38 絡みつく夢

 薄く開いた扉の向こうから話し声が聞こえる。

 私は白い狼のぬいぐるみを抱いた幼い頃の自分を、後ろから見つめていた。

 彼女と一緒に扉の向こう側を覗き見れば、珈琲とブランデーのにおいがつんと鼻を突く。この頃の父はまだ煙草は控え目だったのになぁと懐かしく思う。
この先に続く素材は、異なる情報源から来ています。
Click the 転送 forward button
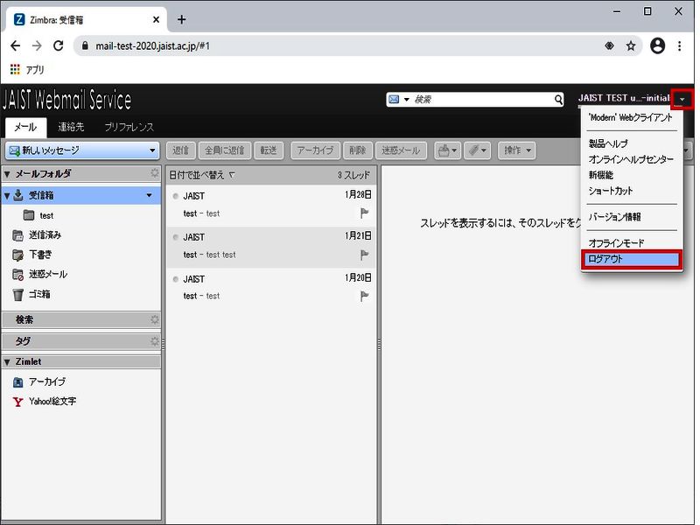Image resolution: width=700 pixels, height=525 pixels. (x=268, y=151)
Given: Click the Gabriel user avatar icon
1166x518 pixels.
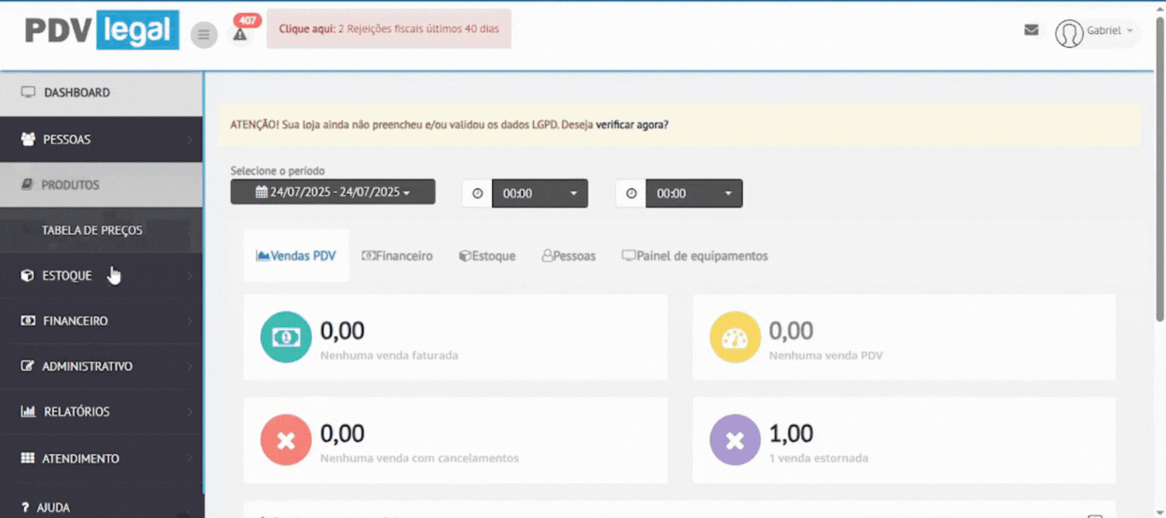Looking at the screenshot, I should 1069,33.
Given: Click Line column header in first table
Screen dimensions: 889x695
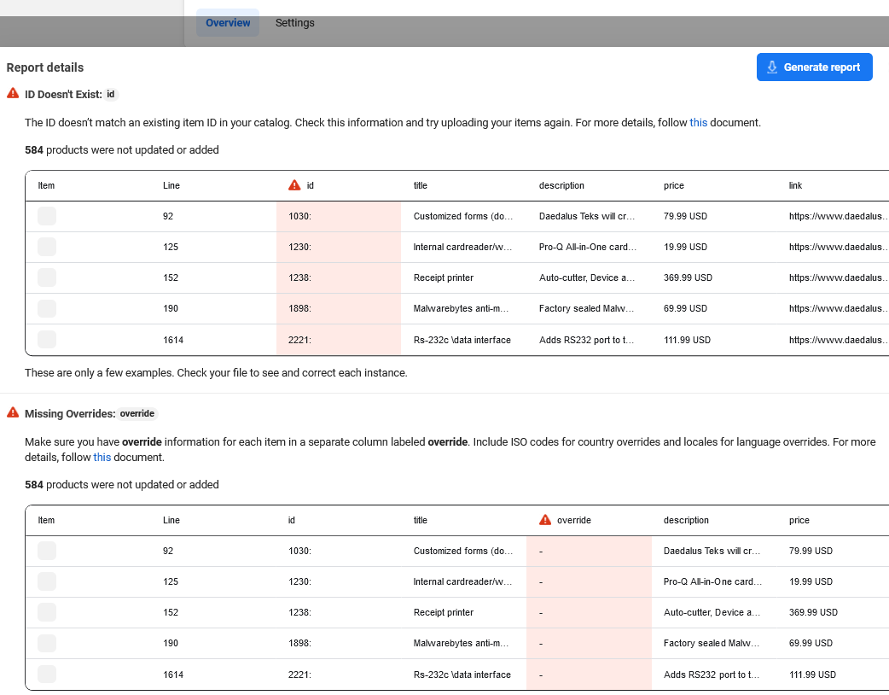Looking at the screenshot, I should pos(171,185).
 応接用のソファに腰掛けた父の背中には重い悲しみがのしかかり、荒げる声には悲壮が混じっていた。父が怒鳴るのを聞いたのはこれが二度目で、以降は一度も無い。

 それぐらい、父は温厚な人だ。


「いい加減にしてくれ! こうなるってわかっていたから俺は……」


「しかし、それがセラを救う近道だとお前も理解しているだろう?」


 父の正面に座る誰かの顔は見えない。けれど、その声の主を私は知っている。レグルス・セシル伯爵は父の声を遮って冷静に言葉を重ねた。


「エリオット……子はいつか、親の元から巣立って行く。永遠に親が守り続けることはできないんだ」


 ガタンと大きな音に怯えて、幼い私はぬいぐるみをぎゅっと抱き締めて身を竦ませた。父がソファを蹴り伯爵の胸ぐらに掴みかかる。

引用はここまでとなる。